#### Description of the task
Write out every line exactly, from the first line of the records below through the line that contains "Click the magnifying".
..............................
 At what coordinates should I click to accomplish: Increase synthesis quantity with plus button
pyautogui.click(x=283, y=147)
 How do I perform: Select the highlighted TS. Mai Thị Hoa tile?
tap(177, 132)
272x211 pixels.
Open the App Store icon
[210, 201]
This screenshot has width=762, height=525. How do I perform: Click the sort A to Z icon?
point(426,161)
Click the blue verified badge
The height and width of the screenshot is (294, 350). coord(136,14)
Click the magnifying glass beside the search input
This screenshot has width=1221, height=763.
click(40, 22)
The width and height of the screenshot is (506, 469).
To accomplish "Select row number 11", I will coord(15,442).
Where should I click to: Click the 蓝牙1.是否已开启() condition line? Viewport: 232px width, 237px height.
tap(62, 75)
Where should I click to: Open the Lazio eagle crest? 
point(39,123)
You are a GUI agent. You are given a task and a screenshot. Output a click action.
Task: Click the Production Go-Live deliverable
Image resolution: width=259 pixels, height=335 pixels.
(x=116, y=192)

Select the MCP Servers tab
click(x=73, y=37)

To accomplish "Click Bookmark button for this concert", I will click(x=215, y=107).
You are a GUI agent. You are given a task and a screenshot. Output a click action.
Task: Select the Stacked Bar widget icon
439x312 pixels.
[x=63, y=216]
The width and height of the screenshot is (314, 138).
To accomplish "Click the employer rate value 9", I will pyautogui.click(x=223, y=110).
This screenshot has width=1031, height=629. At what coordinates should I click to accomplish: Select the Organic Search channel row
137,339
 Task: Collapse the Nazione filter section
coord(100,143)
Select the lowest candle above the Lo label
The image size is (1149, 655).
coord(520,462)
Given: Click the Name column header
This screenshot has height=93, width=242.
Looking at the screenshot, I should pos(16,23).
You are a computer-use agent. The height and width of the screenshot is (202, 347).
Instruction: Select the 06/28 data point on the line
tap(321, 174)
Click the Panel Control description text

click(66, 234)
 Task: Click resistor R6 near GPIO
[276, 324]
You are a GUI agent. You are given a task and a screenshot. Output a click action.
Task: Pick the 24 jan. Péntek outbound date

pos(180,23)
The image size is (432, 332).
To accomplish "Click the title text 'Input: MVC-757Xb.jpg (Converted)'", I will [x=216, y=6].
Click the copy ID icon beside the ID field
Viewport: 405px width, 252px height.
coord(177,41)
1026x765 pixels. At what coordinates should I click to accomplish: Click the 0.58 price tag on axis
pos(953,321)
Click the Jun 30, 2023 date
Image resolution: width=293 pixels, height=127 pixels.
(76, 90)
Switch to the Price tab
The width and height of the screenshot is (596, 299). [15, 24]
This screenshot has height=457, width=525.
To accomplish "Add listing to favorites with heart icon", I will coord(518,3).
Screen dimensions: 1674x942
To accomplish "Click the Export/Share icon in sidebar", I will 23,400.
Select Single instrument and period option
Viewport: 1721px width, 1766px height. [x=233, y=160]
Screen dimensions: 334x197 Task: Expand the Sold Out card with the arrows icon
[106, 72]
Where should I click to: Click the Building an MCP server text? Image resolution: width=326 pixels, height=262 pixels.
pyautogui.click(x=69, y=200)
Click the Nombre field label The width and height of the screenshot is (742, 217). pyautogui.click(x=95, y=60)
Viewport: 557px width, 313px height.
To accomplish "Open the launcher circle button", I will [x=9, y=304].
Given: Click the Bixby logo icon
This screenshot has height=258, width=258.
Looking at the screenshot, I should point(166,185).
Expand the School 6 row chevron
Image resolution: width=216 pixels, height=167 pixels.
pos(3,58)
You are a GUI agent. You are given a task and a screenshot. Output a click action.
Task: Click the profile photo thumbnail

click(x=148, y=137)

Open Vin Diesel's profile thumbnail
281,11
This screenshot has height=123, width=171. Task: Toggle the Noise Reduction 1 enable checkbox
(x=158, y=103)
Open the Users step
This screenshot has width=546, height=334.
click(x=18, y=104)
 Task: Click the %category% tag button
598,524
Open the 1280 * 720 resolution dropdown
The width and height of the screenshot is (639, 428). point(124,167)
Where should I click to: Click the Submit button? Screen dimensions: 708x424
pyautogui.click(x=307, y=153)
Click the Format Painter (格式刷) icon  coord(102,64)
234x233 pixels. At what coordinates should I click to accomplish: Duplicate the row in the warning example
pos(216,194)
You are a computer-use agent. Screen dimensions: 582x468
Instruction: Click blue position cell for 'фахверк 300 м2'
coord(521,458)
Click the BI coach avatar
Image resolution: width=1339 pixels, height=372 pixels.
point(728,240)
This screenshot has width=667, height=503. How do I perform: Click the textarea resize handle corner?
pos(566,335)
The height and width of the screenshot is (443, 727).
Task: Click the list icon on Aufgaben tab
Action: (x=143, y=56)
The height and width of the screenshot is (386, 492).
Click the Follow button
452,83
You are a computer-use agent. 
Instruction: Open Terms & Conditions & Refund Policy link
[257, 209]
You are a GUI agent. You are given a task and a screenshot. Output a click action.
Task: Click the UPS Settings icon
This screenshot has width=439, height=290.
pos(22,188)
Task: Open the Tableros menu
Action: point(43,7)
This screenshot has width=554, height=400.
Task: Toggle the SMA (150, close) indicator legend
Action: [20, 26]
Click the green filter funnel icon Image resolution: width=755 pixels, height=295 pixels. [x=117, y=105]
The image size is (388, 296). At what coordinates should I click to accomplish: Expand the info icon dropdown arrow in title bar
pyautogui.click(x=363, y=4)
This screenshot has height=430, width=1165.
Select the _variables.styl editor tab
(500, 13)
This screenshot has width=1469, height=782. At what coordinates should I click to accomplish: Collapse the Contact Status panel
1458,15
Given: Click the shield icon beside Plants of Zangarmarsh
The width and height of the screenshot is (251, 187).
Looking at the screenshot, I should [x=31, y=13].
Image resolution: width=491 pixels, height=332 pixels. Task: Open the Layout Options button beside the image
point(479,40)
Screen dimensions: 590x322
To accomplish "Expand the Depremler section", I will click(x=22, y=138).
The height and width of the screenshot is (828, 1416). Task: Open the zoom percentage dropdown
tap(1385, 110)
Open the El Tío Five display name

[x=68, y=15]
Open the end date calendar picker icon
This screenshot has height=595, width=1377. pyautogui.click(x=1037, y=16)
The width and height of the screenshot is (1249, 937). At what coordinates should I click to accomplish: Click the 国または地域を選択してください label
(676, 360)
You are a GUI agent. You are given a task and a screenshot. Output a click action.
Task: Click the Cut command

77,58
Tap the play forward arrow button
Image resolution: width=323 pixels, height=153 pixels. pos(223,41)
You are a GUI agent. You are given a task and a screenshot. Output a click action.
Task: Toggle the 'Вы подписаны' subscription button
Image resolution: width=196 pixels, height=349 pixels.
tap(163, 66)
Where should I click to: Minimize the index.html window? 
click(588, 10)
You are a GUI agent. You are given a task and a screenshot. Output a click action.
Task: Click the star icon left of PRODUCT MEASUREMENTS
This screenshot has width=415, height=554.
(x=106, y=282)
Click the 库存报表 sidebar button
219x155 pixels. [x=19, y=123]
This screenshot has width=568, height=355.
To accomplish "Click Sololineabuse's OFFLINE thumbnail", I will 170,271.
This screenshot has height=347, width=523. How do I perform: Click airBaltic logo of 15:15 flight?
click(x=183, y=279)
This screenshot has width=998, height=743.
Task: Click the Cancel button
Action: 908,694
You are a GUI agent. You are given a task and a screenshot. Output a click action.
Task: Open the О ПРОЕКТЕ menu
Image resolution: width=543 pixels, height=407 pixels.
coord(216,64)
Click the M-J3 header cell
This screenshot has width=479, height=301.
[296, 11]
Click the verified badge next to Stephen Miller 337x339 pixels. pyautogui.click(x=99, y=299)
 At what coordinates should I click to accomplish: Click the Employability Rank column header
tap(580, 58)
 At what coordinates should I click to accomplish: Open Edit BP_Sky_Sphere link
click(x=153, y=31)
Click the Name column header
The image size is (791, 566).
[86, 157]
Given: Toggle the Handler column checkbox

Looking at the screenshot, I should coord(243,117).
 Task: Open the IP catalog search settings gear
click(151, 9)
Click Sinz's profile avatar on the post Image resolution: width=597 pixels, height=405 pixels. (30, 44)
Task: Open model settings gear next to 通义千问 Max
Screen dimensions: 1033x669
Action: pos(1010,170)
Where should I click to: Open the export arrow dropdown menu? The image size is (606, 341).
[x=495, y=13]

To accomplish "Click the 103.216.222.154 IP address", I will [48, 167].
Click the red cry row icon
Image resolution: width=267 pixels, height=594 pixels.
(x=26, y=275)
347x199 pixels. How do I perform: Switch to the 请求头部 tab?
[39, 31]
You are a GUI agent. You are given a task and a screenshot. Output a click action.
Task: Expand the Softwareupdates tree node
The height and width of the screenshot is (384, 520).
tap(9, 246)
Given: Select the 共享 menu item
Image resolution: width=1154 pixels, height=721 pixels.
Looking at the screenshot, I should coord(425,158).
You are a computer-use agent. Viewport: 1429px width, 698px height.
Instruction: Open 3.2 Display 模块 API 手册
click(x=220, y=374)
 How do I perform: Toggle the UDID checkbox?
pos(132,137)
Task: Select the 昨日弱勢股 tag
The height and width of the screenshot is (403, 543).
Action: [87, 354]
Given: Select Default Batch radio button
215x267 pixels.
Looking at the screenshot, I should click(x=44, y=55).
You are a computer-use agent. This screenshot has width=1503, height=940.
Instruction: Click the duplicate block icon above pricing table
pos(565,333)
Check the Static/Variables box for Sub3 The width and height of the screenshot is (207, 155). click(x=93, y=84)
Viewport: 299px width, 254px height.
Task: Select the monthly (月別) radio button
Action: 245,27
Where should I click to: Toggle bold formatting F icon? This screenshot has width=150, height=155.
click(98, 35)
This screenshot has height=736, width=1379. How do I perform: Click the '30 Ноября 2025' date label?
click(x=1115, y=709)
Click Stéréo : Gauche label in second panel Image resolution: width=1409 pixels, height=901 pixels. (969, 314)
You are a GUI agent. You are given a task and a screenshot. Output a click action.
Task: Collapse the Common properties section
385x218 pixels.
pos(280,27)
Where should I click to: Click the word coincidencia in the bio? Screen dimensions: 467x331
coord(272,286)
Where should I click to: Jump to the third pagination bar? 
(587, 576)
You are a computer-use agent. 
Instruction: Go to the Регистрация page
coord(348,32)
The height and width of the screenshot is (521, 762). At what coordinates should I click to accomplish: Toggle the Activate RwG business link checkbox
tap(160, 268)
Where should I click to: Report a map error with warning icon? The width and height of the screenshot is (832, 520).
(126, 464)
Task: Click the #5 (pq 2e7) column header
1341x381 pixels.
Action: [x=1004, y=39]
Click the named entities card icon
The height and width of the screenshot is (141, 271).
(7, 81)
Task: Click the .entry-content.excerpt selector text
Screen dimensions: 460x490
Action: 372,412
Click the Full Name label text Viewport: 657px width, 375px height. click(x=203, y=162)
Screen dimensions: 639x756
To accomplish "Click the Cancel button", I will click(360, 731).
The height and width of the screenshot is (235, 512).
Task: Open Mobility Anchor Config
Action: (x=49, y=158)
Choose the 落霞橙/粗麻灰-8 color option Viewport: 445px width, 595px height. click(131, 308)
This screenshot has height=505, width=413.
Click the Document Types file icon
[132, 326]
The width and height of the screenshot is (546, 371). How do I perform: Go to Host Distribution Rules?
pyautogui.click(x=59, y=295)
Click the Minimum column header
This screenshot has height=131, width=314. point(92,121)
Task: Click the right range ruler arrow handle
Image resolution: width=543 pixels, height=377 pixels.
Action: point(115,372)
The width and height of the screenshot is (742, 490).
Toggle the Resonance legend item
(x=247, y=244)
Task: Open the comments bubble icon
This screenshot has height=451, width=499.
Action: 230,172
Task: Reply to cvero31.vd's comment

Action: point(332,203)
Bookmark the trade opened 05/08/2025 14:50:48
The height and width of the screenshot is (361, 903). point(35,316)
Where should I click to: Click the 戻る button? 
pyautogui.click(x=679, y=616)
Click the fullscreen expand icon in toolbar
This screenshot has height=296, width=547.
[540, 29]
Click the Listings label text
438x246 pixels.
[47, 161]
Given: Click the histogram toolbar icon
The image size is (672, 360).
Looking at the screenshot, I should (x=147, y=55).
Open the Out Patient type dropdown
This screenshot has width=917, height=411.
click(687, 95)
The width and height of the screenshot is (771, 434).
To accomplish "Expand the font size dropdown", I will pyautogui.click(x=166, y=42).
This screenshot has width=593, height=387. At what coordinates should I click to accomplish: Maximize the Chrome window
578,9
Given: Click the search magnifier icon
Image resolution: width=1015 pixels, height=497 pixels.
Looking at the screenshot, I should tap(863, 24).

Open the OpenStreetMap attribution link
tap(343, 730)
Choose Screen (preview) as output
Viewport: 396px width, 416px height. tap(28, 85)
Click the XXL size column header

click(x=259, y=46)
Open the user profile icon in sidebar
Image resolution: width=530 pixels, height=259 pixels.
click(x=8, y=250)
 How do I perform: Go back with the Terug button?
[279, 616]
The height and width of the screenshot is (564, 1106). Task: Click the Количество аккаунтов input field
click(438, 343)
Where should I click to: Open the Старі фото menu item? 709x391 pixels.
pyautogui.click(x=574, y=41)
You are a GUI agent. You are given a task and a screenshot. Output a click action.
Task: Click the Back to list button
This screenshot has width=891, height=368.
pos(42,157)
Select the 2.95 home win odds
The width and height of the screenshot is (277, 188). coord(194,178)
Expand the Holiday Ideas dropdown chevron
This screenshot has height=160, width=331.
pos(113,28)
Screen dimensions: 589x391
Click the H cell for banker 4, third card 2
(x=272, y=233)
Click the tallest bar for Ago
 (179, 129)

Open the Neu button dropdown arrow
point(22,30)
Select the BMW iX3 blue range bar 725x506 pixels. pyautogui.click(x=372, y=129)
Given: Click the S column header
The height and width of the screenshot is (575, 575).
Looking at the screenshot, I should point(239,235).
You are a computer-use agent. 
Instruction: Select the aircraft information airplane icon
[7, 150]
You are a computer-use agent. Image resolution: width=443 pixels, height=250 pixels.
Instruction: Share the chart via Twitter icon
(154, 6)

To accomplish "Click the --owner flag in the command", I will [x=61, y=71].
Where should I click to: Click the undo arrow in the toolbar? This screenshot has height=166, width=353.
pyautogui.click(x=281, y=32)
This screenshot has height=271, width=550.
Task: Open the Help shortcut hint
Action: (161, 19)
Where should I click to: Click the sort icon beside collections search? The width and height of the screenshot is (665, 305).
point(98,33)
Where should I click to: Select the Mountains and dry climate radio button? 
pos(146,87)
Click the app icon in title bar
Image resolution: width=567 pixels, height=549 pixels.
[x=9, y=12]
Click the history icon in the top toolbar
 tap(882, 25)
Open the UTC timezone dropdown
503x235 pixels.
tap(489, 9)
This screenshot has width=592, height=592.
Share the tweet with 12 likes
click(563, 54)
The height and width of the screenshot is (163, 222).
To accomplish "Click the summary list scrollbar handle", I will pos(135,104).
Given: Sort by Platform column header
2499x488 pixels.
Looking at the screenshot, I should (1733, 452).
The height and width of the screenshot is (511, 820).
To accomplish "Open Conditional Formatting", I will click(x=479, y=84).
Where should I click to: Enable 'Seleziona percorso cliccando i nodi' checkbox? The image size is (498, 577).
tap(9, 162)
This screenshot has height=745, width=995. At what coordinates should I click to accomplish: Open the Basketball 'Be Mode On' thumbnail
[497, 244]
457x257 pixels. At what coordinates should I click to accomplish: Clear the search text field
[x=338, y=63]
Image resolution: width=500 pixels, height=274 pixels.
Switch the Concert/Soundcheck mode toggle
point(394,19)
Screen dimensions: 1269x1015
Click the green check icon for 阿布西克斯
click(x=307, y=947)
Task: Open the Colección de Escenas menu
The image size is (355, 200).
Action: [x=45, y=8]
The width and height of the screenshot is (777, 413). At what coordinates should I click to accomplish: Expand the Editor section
..............................
#### Task response
 At what coordinates should I click to accomplish: Increase synthesis quantity with plus button
pyautogui.click(x=283, y=147)
 How do I perform: Select the highlighted TS. Mai Thị Hoa tile?
tap(177, 132)
272x211 pixels.
Open the App Store icon
[210, 201]
This screenshot has width=762, height=525. How do I perform: Click the sort A to Z icon?
point(426,161)
Click the blue verified badge
The height and width of the screenshot is (294, 350). coord(136,14)
Click the magnifying glass beside the search input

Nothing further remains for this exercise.